The general goal of this research is to study post-PRK pain levels in the group undergoing treatment with tramadol and the other group undergoing treatment with Gelofen. The average age of the patients studied was 25 years old nearly close to the average age of those applying for PRK in the society as the patients are usually young people candidated for this operation due to refractive faults and inability or unwillingness to use glasses or contact lenses.
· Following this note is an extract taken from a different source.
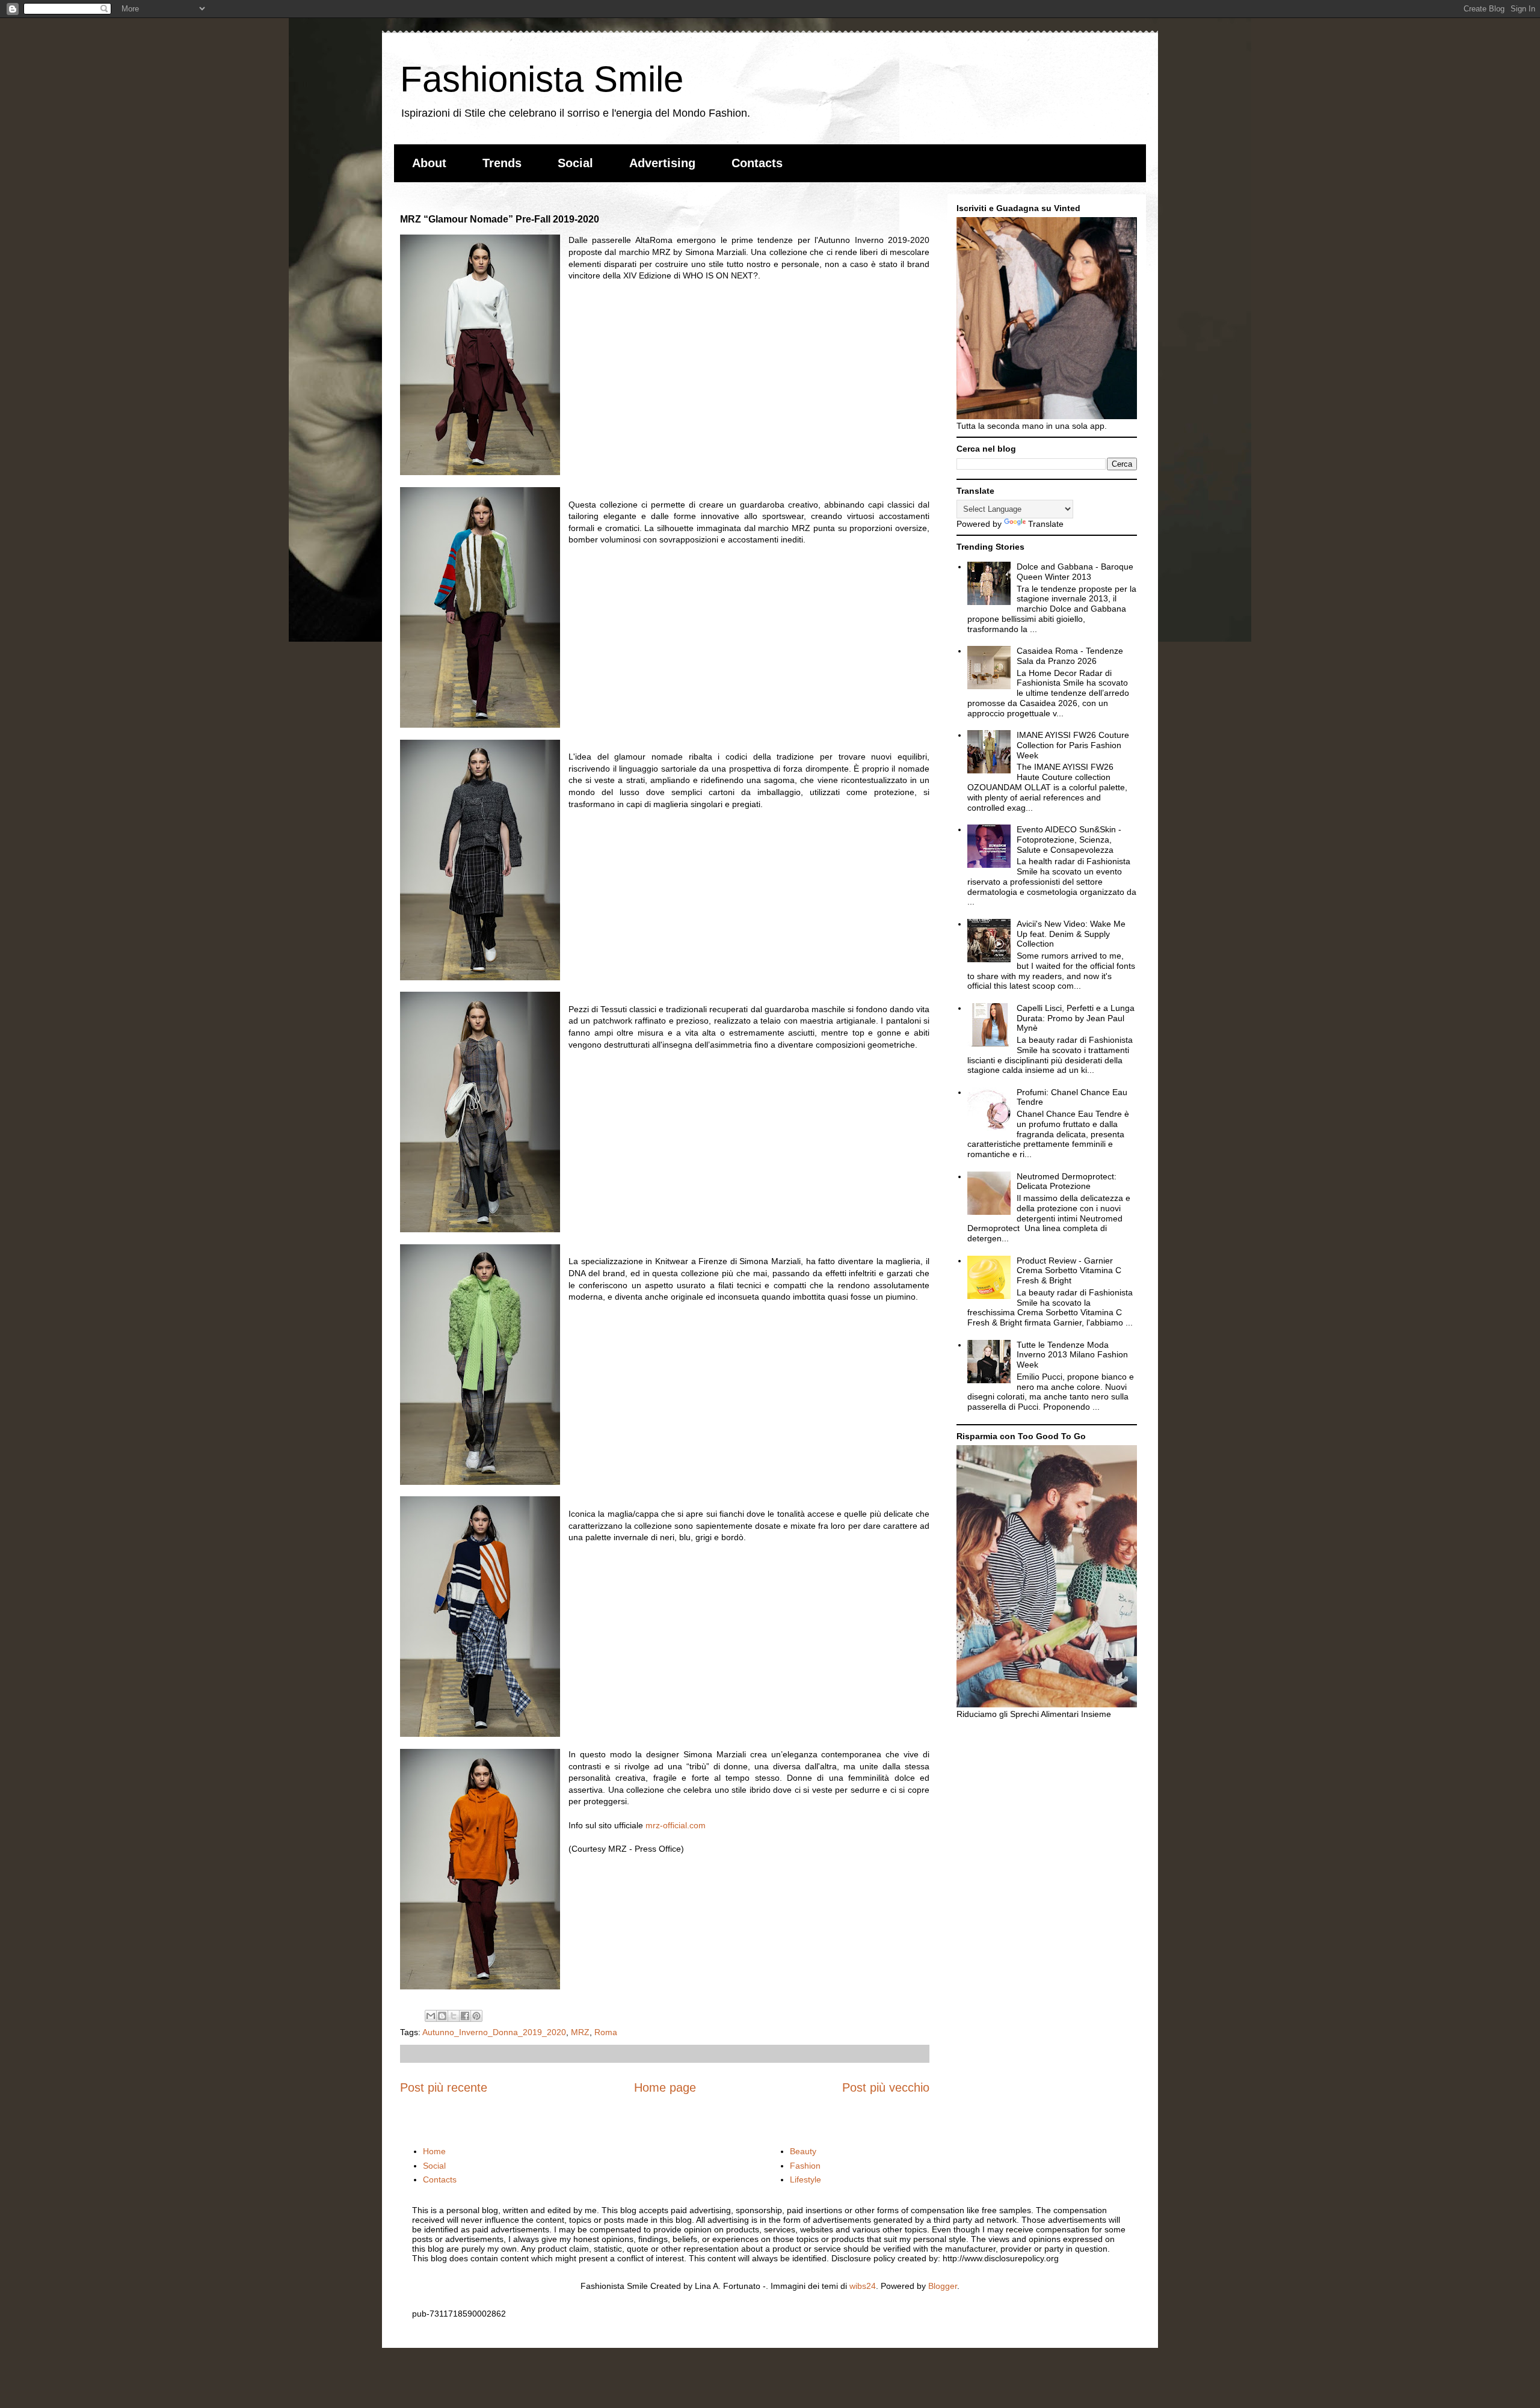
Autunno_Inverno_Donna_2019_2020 (494, 2032)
In the present research, the average pain acuity while using oral tramadol was less than the average pain acuity while using oral Gelofen. The statistically significant difference observed there was in line with the results achieved in our research. In all times studied where VAS degree was recorded, tramadol was more effective than Gelofen in reducing post-PRK pain and a statistically significant difference was observed between these various levels of pain reduction. With the exception of the first night following the operation, the slopes of the charts of these reduction were nearly constant and approximately close to one another.
Final Conclusion
Oral tramadol is more useful than Gelofen in reducing post-PRK pain. This difference is statistically significant and its utilization is justified by this research.